EXTRACT TO READ:
»»
Classic Potato Salad
This is a pretty traditional potato salad recipe.  It's very easy and delicious.  I make mine a little "heavy" on the dressing--that's how Randy prefers it.  And he sops up every last drop!
3 lbs potatoes (I used red)
1 cup mayonnaise (or 1/2 cup plain Greek yogurt + 1/2 cup mayonnaise)
1/4 cup milk or white wine (I've used both but I can't remember which I prefer.  This was our first potato salad of the season and I used milk.)
2 stalks of celery, chopped
1/4 cup chopped red onion
2 TB chopped fresh dill
1-2 tsp black pepper

Boil the potatoes in salted water for about 10-15 minutes.  (They won't be fully cooked yet!)  Drain the potatoes then place the colander back over the pan and cover the potatoes with a clean towel and let them steam for about 15-20 minutes.  Meanwhile make the dressing: combine the mayonnaise and milk and mix well.  Chop the celery, onion, and dill.  When the potatoes are done steaming, cut them into chunks and add to the mayonnaise and milk and stir until they are fully coated.  Add the celery, onion, dill, and black pepper.  Mix well and refrigerate for at least a few hours so the flavors can combine.

Monday, March 31, 2014

Day 71: Salmon Burgers, Green Beans & Brussel Sprouts

I made salmon burgers once while I was pregnant with Noah.  They were pretty good, but I think this recipe is better (originally from Rachael Ray, but I didn't follow it exactly, just got a basic idea of where to go).  The spread for the buns reminds me of a vegetable dip.  The burgers are so flavorful, yet no extra salt or pepper is needed!

Salmon Burgers (makes 4 burgers)
1 1/2 lb salmon filet
2 TB onion flakes
1 TB any grill or steak seasoning (I used Tastefully Simple Ultimate Steak Seasoning)
2-3 TB chopped fresh dill
1 TB poppy seeds (optional)
««
INFORMATION PROVIDED:
»»
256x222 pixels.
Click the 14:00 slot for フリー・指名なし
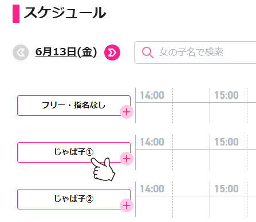154,113
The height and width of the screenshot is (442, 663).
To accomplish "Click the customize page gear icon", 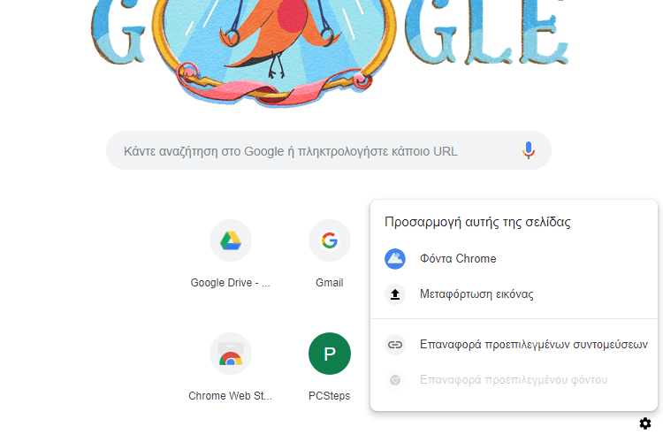I will 644,423.
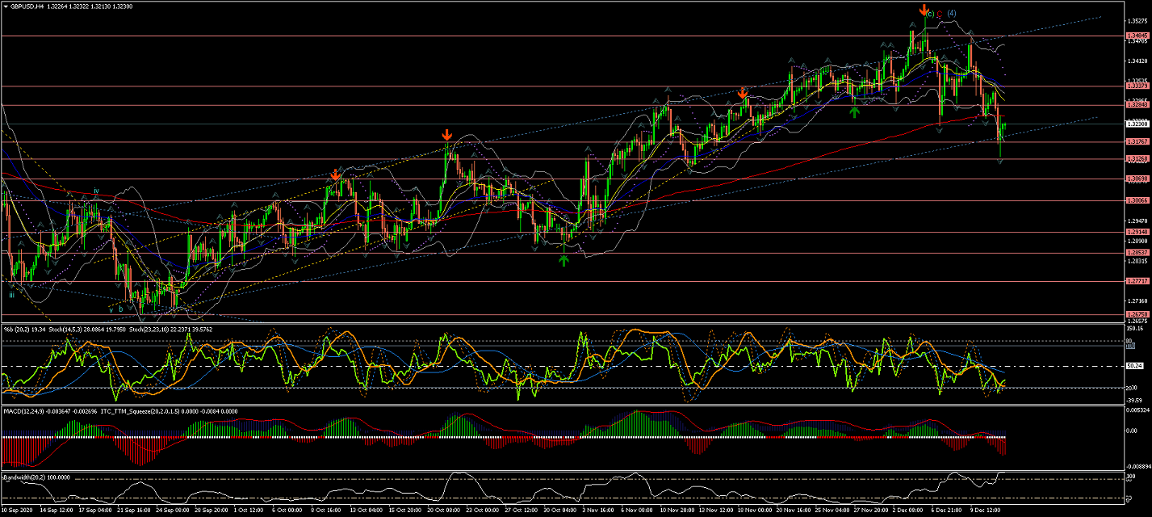Open the GBPUSD,H4 chart menu triangle
This screenshot has height=517, width=1152.
6,6
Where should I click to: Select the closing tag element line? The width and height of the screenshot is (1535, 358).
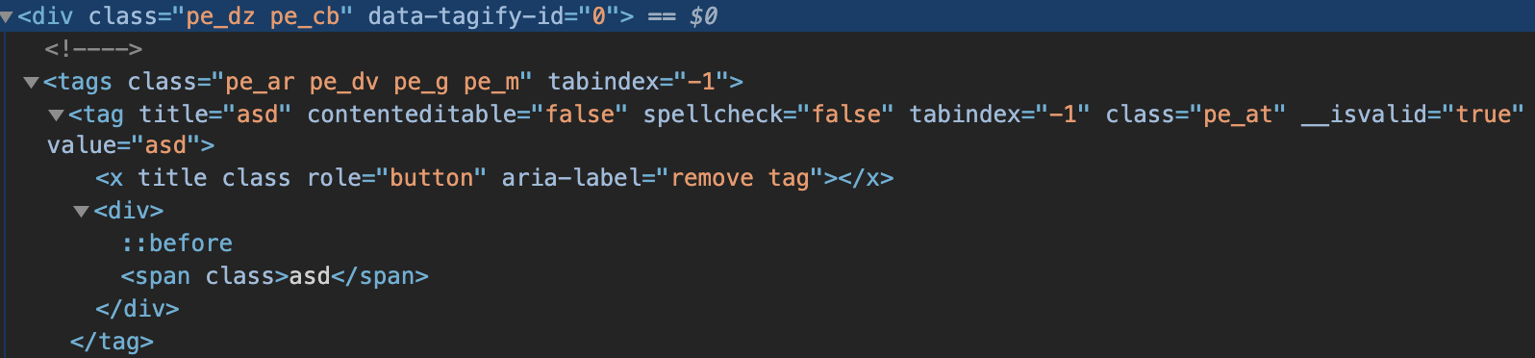coord(112,342)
««
WHAT TO WORK ON:
• A. Answer these questions using the recipe post.
(i) For about how long are the potatoes boiled in salted water?
(ii) How many burgers does the salmon burger recipe make?
(iii) What kind of potatoes were used for the potato salad?
• B. Say whether each statement agrees with the recipe post, and quote the words that decide it.
(i) The potato salad dressing is made by combining the mayonnaise and milk.
(ii) The salmon burgers need extra salt and pepper.
(iii) The poppy seeds in the salmon burgers are required.
The entries come from a separate source.

WRITTEN ANSWERS:
• A.
(i) About 10-15 minutes.
(ii) 4 burgers.
(iii) Red potatoes.

• B.
(i) Yes: "combine the mayonnaise and milk and mix well"
(ii) No: "no extra salt or pepper is needed!"
(iii) No: "1 TB poppy seeds (optional)"